▸ Task to complete
Give the lines again exactly, from the one holding "Hersteller [button] (1325, 109)" to the last line of the listing below, both ends included and nothing added.

▸ Listed entries
________________
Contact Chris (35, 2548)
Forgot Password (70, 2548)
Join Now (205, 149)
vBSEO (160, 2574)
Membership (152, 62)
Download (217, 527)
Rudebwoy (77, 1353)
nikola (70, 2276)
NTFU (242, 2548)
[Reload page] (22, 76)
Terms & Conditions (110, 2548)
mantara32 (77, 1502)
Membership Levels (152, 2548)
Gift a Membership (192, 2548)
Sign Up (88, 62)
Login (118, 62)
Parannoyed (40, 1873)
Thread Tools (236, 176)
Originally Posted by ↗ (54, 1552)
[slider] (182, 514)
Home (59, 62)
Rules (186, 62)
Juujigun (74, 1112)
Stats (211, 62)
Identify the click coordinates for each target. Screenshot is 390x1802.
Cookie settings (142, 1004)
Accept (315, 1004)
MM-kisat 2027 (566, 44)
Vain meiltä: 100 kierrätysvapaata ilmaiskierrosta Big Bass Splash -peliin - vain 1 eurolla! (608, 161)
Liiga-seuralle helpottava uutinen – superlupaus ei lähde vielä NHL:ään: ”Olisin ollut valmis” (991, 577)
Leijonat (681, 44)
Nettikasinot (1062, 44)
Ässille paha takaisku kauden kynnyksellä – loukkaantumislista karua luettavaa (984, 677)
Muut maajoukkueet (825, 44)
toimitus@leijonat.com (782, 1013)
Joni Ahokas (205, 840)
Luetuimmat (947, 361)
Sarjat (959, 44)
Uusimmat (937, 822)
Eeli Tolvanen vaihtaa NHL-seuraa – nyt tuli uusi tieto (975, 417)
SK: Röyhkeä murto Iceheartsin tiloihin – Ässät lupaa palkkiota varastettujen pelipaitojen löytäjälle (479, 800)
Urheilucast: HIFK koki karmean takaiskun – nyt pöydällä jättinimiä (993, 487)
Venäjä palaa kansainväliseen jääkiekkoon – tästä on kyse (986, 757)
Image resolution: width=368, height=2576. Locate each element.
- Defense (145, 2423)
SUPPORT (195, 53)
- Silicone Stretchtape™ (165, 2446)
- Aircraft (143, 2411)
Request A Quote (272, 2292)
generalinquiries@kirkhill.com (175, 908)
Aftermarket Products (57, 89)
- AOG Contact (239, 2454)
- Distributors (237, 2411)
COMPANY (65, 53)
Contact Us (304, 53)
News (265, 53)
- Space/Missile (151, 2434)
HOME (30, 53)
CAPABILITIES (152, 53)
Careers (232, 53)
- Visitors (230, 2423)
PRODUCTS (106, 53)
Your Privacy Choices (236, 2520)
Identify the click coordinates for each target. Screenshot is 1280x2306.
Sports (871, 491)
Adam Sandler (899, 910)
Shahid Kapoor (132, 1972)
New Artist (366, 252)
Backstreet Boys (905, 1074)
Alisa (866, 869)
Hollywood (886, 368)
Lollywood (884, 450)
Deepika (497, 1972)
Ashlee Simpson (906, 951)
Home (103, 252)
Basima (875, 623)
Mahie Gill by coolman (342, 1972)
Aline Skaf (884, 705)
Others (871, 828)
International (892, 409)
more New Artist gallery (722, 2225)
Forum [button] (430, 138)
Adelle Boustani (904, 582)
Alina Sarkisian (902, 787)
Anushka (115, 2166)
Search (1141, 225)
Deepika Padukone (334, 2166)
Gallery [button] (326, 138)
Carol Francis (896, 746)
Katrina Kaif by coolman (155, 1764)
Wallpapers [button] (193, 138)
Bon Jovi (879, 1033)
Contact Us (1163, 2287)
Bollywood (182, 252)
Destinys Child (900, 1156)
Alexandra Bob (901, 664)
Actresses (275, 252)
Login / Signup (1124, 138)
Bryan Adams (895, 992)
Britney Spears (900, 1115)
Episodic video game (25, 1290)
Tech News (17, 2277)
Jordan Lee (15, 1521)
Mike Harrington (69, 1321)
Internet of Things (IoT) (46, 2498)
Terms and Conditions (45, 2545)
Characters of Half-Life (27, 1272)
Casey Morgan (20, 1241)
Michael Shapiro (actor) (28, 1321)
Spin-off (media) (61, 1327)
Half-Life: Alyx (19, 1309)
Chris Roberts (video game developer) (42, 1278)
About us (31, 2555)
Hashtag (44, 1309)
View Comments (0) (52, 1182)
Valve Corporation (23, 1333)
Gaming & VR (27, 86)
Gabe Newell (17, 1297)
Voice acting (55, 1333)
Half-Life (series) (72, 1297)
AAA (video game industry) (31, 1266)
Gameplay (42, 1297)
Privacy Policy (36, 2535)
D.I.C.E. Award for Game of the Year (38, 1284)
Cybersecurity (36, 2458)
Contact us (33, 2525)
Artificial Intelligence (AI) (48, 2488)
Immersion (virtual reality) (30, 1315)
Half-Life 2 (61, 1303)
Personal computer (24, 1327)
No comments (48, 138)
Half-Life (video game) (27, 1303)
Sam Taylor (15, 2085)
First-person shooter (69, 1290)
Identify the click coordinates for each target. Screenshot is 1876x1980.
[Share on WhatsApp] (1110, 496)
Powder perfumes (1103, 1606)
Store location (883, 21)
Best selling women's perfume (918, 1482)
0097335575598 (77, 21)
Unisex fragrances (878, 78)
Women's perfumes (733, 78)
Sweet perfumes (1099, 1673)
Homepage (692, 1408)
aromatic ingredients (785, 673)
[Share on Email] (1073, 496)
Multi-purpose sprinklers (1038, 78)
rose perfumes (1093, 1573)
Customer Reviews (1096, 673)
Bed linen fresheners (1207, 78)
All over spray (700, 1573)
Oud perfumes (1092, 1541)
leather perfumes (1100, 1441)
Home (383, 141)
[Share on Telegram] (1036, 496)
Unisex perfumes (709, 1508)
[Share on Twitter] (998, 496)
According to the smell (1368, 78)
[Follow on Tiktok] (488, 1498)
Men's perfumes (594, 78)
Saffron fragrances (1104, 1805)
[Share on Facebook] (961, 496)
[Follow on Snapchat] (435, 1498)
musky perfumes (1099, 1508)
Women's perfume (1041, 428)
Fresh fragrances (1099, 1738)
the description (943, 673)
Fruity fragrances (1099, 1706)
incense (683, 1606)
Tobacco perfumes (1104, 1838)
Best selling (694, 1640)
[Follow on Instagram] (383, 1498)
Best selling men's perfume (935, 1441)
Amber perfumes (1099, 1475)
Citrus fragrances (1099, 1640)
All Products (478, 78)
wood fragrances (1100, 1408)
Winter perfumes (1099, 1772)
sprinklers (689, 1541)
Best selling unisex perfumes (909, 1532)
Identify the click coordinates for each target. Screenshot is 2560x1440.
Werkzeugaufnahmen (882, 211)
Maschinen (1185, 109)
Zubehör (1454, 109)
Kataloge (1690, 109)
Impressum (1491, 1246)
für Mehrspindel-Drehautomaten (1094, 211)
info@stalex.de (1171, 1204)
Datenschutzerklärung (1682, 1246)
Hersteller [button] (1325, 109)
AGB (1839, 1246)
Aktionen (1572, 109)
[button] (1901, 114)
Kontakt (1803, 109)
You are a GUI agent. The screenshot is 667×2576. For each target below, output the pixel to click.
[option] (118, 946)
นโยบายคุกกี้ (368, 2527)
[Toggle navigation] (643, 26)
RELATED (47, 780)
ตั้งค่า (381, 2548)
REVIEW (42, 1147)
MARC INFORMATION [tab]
________________
▸ Answer to the exercise
Hersteller [button] (1325, 109)
AGB (1839, 1246)
Aktionen (1572, 109)
[button] (1901, 114)
Kontakt (1803, 109)
You are a GUI agent. The screenshot is 667×2576. For each target below, output the pixel to click.
[option] (118, 946)
นโยบายคุกกี้ (368, 2527)
[Toggle navigation] (643, 26)
RELATED (47, 780)
ตั้งค่า (381, 2548)
REVIEW (42, 1147)
MARC INFORMATION [tab]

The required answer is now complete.